Maryland has a higher surgical birth rate, at 35 percent, than the national average, which caused concern for Lewis Young and other patient safety advocates. She said she withdrew the bill because the Maryland Patient Safety Center already collected data on the surgical birth rate and agreed to conduct a study on surgical births, including subsequent births.
“And you don’t always have to have a bill to get something done,” Lewis Young said. “If you can find another way, all the better.”
Once Robert Imhoff, president and CEO of Maryland Patient Safety Center, agreed to take over the study, Lewis Young withdrew the bill, she said.
The center collected data from 31 of the 32 birthing hospitals in Maryland, Imhoff said. Although they did not look at the cause and effect of why Maryland’s cesarean section, or surgical birth, rate was so high, they looked at ways hospitals could and were working to reduce the rate, he said.
C-sections can have additional medical risks, and although they can be necessary, there are concerns that Maryland’s rate is higher than it would be with only medically necessary surgical births.
“We’re not talking about eliminating C-sections. As I say, there [is] medical necessity around them,” Imhoff said.
The rates and reasons for C-sections varied by hospitals, said nurse Bonnie DiPietro, director of operations at the patient safety center, “but all of them were monitoring their C-section rate before we started.”
DiPietro said she was interested that hospitals such as St. Mary’s Hospital in Leonardtown, which has an active midwifery program, had lower surgical birth rates.
There is a need for education about C-sections, she said, because patients ask for elective C-sections. That’s something that can be done by obstetricians and prenatal care centers or at the hospital once a person is in labor and delivery.
The details of the study have not been worked out yet, Imhoff and Lewis Young said.

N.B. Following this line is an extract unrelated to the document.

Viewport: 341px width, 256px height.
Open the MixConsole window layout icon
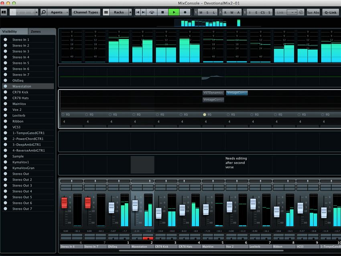point(4,12)
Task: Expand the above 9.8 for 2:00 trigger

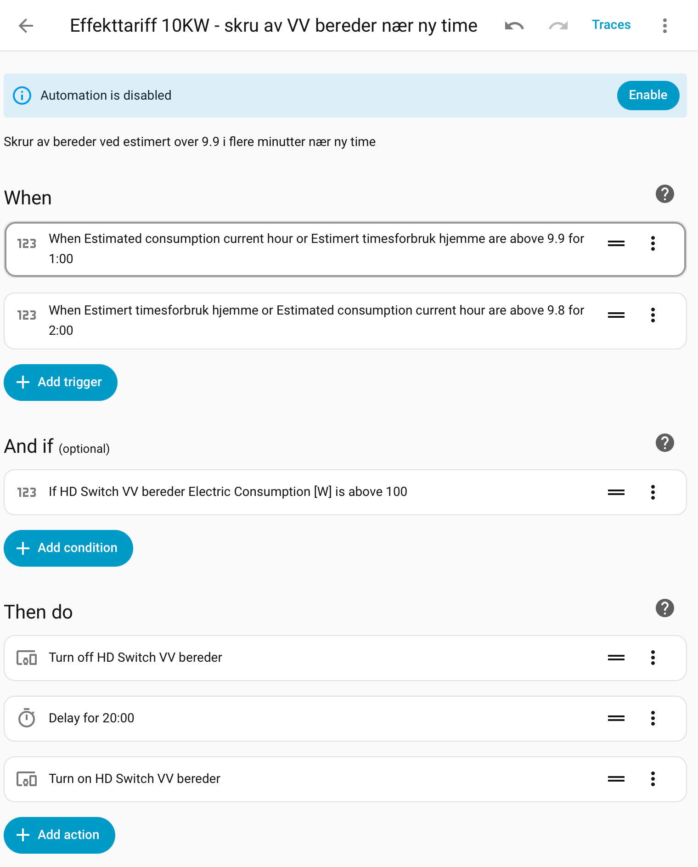Action: [x=316, y=320]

DiPietro said there is plenty more to study, including items recommended by the Alliance for Innovation on Maternal Health. That includes when a person should be admitted to the hospital during labor. The longer a person labors at a hospital, the more likely they’ll undergo a surgical birth.
“And so the question becomes which one of those items, is there a magic bullet on one of them,” she said.
This is not the first time Lewis Young has withdrew a bill because of finding another way to accomplish the task laid out in the proposed legislation, she said.
“And sometimes we’re better off that way. ... In the long run, it can be more efficient when we resolve it outside of legislation,” she said.